希望(漫画) 喻萍/作
□张继合
滹沱河,源于晋东繁峙,止于冀中献县,与滏阳河汇成子牙河,再挤进海河,注入茫茫渤海。平原枣红麦香,安平县孙遥城村的孙犁,成为“荷花淀派”创始人,以《风云初记》闻名天下。家门北侧,一马平川,偎依着时涨时落的滹沱河。
孙家老宅置身村中央,在大街北侧。孙犁的父亲孙墨池,曾在安国县城的一家粮店里当学徒,后当“永吉昌”油坊的掌柜,妻子生了七个孩子,孙犁前边仨哥哥俩姐姐,后边还有一个弟弟。可惜,除孙犁之外,其他孩子全部夭折了。1924年,孙犁被父亲抱上驴背,赴安国县城读高小。随后,考入保定育德中学。藉此,他频繁地接触校刊,尝试发表或长或短的文章。孙犁最崇拜鲁迅,不厌其烦地抄读名言,每读《为了忘却的纪念》都掉泪。
孙犁在《父亲的记忆》中写道:“父亲对我很慈爱,从来没有打骂过我。”“在我教书时,父亲对我说:‘你能每年交我一个长工钱,我就满足了。’我连这一点也没有做到。”
在孙犁心目中,母亲和妻子,堪称自己文学创作的源泉。每天晚上,路过母亲的屋子,他都要推门进去,悉心照看是否盖好了被子。母亲爱吃鱼,孙犁就专拣“中段儿”,往她碗里夹。望着母亲多吃几口,他心里踏实、痛快。
孙犁的本家侄子,曾赶到天津,伺候孙犁十多年,却不清楚老人究竟是干什么的,笑称:“他认字,念书,经常写点儿什么。”侄子家东侧,就是孙犁的老宅。
2014年5月,安平县在孙家老屋的原址,复建起孙犁故居。故居内院,正房三间,外带东西厢房;外院,建佣工房、牲口房、磨房、门房、大车棚、二门以及大门等。东厢房,孙犁父母居住;西厢房,孙犁夫妇留用。
孙犁父母与孙犁夫妇的住处,一模一样。几件枣红的木质家具,还有那条很显眼的土炕。孙犁一生俭朴。铁凝曾在文中写道:“我仿佛看到他又坐在那张靠窗的旧桌前,双臂戴着那整洁的青色套袖,开始伏案写作,领略文学这平凡而又复杂的劳动中的喜怒哀乐。”除去那两只洗得发白的套袖外,当年用过的拐杖、粮油证和供气本等物品,都逐一陈列着。
孙犁故居的书斋“耕堂”,依旧保存着旧书桌、老藤椅、方格稿纸、钢笔以及收音机,日常的被褥、衣服和鞋帽均整齐平放,待人观瞻。“耕堂”里陈列着一把红漆褪色的小木椅。当年,孙犁在天津家中会客,总坐在旧式藤椅里,客人则常用这把小木椅子。来客当中,既有老相识、新朋友,也有文学爱好者或社会名人。

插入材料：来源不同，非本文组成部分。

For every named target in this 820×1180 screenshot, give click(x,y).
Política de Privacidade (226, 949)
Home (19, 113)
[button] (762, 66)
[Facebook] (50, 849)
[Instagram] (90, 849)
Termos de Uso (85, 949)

每次回乡时,孙犁有自己的老规矩。离村一里,下车步行;进了村里,见叔喊叔,见婶喊婶,而且,老用那口纯正的安平话,绝不携带半点儿官腔、津味儿。
年届六旬时妻子去世,孙犁悲伤地写诗:“老屋榆柳今尚在,摇曳秋风遗念长。”老屋榆柳,遗念秋风,他还是没离开孙遥城的老宅。家,早已成为孙犁无法回避、难以忘怀的精神坐标。
对于老宅,他有自己的想法。“也不拆,也不卖,听其自然,倒了再说。”“那总是一个标志,证明我曾是村中的一户。”1988年8月,孙犁知道村里翻建校舍,可惜,没钱,便拿出两个想法:一,出资两千元;二,变卖旧宅,赞助一千元。最终,村里接收孙家旧宅,不久,便拆除了。孙犁感慨:“新的正在突起,旧的终归要消失。”
老宅与故人,皆同此理吧。正如绍兴的“百草园”与“三味书屋”,北京的郭沫若、茅盾与老舍故居……人去房空,后人只能远远地观瞻,细细地品味。
作家冯骥才觉得,城市最大的物质性的遗产是一座座建筑物,还有成片的历史街区、遗址、老街、老字号、名人故居等等。孙犁曾在《故园的消失》写道:“至此,老家已经是空白,不再留一草一木、一砖一瓦。这标志着父母一辈人的生活经历、生活方式、生活志趣、生活意向的结束……”故居修旧如旧,留住了勃勃心跳与缕缕呼吸,乡愁不绝吧。那种特殊的标志,的确证明,孙犁“曾是村中的一户”。